• Aim of the task: All that is needed is the number of lines in the records that contain the word "agent", stated without anything else.

....................

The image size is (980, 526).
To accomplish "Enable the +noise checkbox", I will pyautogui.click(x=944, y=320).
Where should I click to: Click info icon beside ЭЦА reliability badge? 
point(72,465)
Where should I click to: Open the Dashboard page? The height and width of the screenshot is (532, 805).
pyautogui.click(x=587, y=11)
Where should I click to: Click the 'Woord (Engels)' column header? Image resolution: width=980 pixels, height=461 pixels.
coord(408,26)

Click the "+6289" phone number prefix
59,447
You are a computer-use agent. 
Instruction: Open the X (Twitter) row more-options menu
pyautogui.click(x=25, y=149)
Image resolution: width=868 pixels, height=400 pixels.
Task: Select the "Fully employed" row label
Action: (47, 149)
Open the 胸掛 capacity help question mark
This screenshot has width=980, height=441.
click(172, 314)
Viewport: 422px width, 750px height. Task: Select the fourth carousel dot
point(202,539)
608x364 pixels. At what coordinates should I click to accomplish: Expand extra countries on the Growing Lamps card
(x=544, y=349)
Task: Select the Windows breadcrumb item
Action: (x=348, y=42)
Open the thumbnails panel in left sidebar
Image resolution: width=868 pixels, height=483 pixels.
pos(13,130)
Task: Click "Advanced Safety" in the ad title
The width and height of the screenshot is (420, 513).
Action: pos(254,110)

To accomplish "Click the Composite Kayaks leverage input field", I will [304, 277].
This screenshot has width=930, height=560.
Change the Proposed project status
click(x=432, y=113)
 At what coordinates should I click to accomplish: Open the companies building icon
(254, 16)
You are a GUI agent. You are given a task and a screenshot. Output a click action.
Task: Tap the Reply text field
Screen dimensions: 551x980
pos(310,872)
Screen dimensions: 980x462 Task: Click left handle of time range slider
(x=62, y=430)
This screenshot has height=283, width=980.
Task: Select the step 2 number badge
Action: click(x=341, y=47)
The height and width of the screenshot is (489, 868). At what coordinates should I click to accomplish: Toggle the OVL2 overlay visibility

....................

• Written solution: 2